Figure 3. Stereotyped head movements induced by repeated cocaine are enhanced in bHR rats compared to bLR rats

The frequency of lateral head movements is shown for bHR (A) and bLR (B) rats following acute (day 1; circles) and repeated (day 9; triangles) cocaine injections. Repeated cocaine (closed triangles) increased the frequency of head movements at the two lowest doses of cocaine in bHRs (A; 7.5 and 15 mg/kg), but only at the intermediate dose following repeated treatment (open triangles) in bLRs (B; 15 mg/kg). Differences in stereotyped head movements between day 1 and day 9 at the highest dose of cocaine (30 mg/kg) were not observed for either phenotype. Significant differences between day 1 vs. day 9 are shown:^***p<0.001, ^*p<0.01.

Figure 4. Selection and analysis of dendritic spines in the AcbC

Dendritic spines were examined along the entire terminal branch of MSNs in the AcbC (A) in 10μm increments starting at the terminal branch point (asterisk) and extending to the terminal tip (T). Both the branch order (bold numbers) and dendritic branch points (•) are indicated. A representative image of a dendritic branch ending in a terminal tip (A’), typical of those included in the analyses, is shown; as in the schematic, an asterisk marks the branch point preceding the terminal tip. The distribution of MSNs in the AcbC that were included in the quantitative analyses was mapped onto 4 representative coronal sections (B) at 360μm intervals (+2.28, +1.92, +1.56 and +1.20mm bregma (Paxinos and Watson, 2005) for saline-treated bHRs (closed gray circles), cocaine-treated bHRs (closed black circles), saline-treated bLRs (open gray circles) and cocaine-treated bLRs (open black circles). Spine density along terminal branches was analyzed in 10μm increments starting at the branch point (A) and extending toward the terminal tip for 50μm (dashed line). Spine density on terminal branches was impacted by the distance from the branch point (C; effect of distance: p<0.001) and the 10μm segment adjacent to the branch point (A; thick black line) had fewer spines than any other segment.

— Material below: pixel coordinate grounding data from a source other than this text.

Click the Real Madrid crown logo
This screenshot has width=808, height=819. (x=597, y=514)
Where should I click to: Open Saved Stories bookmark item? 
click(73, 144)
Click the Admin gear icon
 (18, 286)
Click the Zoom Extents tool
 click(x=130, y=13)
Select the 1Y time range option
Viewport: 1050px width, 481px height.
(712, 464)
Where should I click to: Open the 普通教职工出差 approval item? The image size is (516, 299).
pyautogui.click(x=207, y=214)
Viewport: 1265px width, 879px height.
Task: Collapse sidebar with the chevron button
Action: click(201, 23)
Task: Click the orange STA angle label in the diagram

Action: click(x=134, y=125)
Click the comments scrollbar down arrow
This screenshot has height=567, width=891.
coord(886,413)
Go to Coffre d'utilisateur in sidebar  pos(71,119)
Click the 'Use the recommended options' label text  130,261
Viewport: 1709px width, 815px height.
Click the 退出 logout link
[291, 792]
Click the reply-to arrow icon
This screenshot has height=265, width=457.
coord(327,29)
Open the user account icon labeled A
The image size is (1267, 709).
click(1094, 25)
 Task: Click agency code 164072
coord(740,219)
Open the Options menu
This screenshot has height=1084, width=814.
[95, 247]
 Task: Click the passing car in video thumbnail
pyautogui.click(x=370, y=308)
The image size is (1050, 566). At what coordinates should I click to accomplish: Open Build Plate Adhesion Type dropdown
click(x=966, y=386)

Figure 5. Individual differences in spine density are apparent in the AcbC of cocaine-treated bHR and bLR rats

All data presented here was obtained from the 10μm segment of the terminal dendrite closest to the branch point (see Fig. 4A; thick black line). Spine density in the AcbC was comparable in bHR and bLR rats treated repeatedly with saline (A). No significant differences between bHR and bLR rats were detected among the different spine types, although there was a tendency for differences in the density of mushroom spines (B) in bHR vs. bLR rats (p=0.07). Differences between bHR and bLR rats in total spine density (C) as well as spine types (D; mushroom and stubby) were apparent following prolonged cocaine abstinence. Although bHR-bLR differences in the density of thin (p=0.06) and branched (p=0.1) spines were not significant, there was a tendency for the density of these spines to differ in cocaine-treated rats, as well. Differences in spine density near the branch point of bHRs (E) and bLRs (F) are clear following cocaine treatment. In bHRs, but not bLRs, cocaine decreased the total density of spines vs. saline-treated controls (G). All spine types were decreased in cocaine-treated bHR rats compared to saline-treated controls (H, thin: t(13)=-2.70, p=0.02; mushroom: t(13)=-2.23, p=0.04; stubby: t(13)=-5.16, p<0.001; branched: t(13)=-18.05, p<0.001). In cocaine-treated bLRs (H), only mushroom spines were decreased by cocaine (t(16)=-2.48, p=0.03), although insignificant increases in thin spines were observed (t(16)=1.94, p=0.07). Significant differences between bHR vs. bLR (A-D) and cocaine vs. saline (G,H) are indicated: ^***p<0.001; ^**p<0.01; ^*p<0.05.